I have gone over the fact that $\pi_1(S^1) \cong \mathbb{Z}$ and its proof, though I admittedly do not understand it in full. What I am struggling with is the intuition behind this fact, since as I understand it, every integer $n$ can be thought of as how many revolutions we make around the circle. However in view of the intuition behind homotopy and deformations, regardless of how many times we loop through the circle, is the deformation not going to be the same, that is, result in $S^1$? How then do different $n$ represent distinct homotopy classes?

Answer 1

I think the key to your misunderstanding is that a "loop" in $S^1$ in the definition of the fundamental group is a function $l:[0,1]\to S^1$, not a subset of $S^1$. This is quite a subtle point, but absolutely crucial. If a loop was defined as a sunset (in particular as the image of the function $l$, what is normally referred to as the trace of $l$) then you would be right, a loop which goes around $S^1$ once is exactly the same as a loop which goes around it a million times. However, a function which wraps $[0,1]$ around $S^1$ is completely different to a function which wraps $[0,1]$ around $S^1$ a million times.

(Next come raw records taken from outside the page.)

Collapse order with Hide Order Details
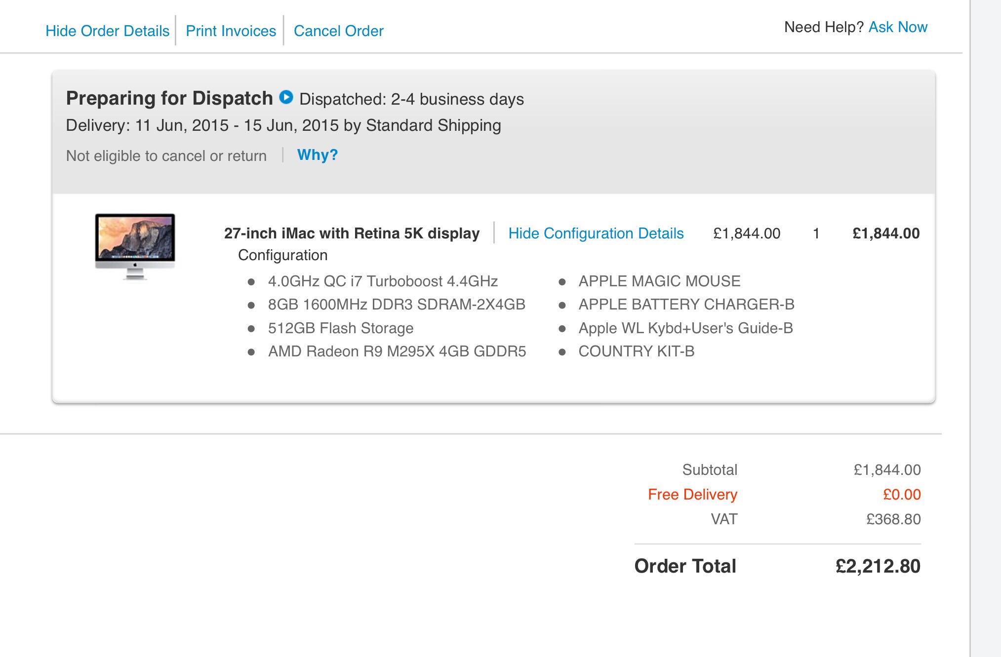This screenshot has height=657, width=1001. (x=107, y=31)
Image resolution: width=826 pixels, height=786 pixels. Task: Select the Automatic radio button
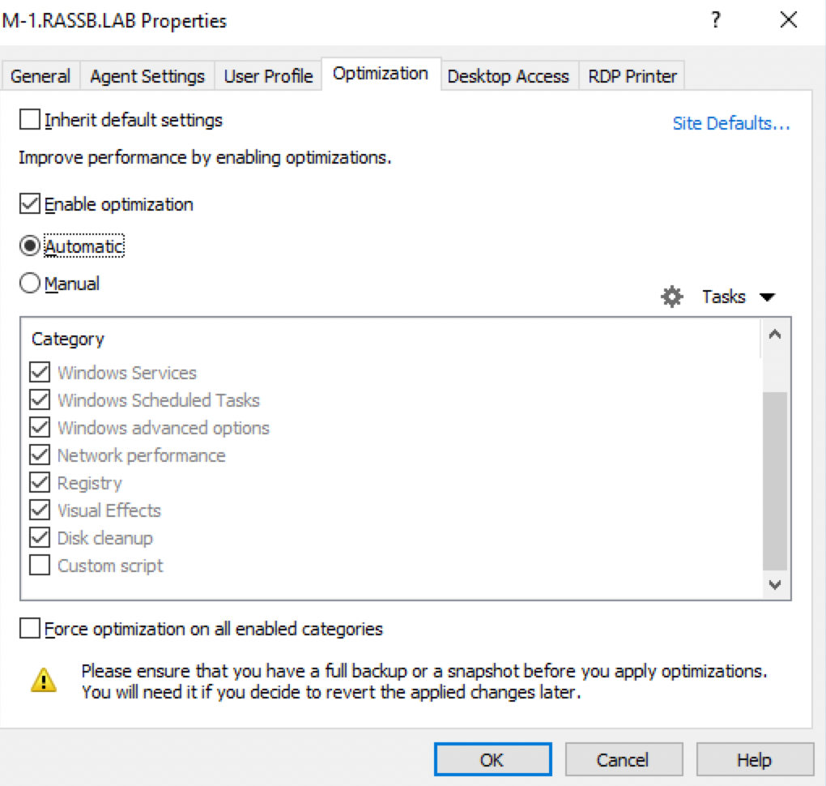click(30, 245)
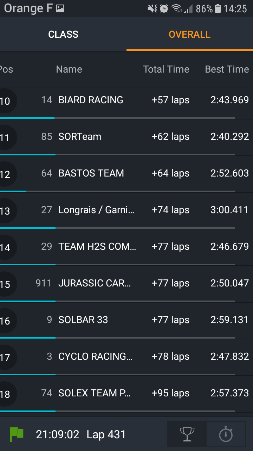The width and height of the screenshot is (253, 451).
Task: Tap the Lap 431 counter
Action: point(106,434)
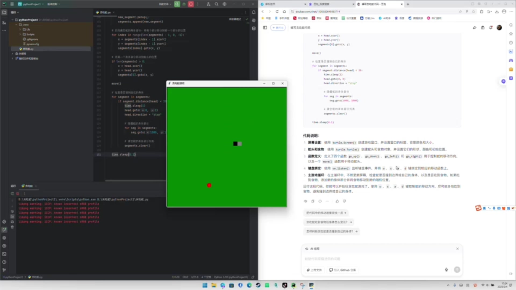This screenshot has width=516, height=290.
Task: Run the Python script with the green run icon
Action: pyautogui.click(x=177, y=4)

Let's be concrete to illustrate this. Identify $S^1$ with the unit circle in $\mathbb{C}$ and define $l_1:[0,1]\to S^1:t\mapsto e^{2\pi i t}$, and define $l_2:[0,1]\to S^1:t\mapsto e^{2\pi i (2t)}$. These both trace out $S^1$, so their images are equal as sets. However, at $t=1/2$ for example, $l_1(1/2)=-1$, while $l_2(1/2)=1$, so these are different as functions. In particular we can think of $l_1$ as representing $1$ in $\pi_1(S^1)$, and $l_2$ as representing $2$.

Answer 2

This, I think, is quite a non-standard way of looking at this but I think it might help visualise why these loops are fundamentally different.

Split $S^1$ in half at the base point to form the unit line $[0,1]$, with the basepoint corresponding to $0$ and $1$. For ease lets assume that any loop in $S^1$ corresponds to starting at $0$ in $[0,1]$. Then a loop in $S^1$ that goes around just once is a path in $[0,1]$ that starts at $0$ and ends at $1$. A loop that goes around $S^1$ twice starts at $0$, goes to $1$ and then reappears at $0$ and continues to $1$. There is clearly no way to construct a homotopy that makes a "reappearing" loop into one that doesn't at all. For the "negative" loops in $S^1$ you can use the same argument but with the path starting at $1$ instead.

Like I said this reasoning is not standard and not at all precise, but I think it illustrates in some sense the differences between the homotopy classes in $S^1$.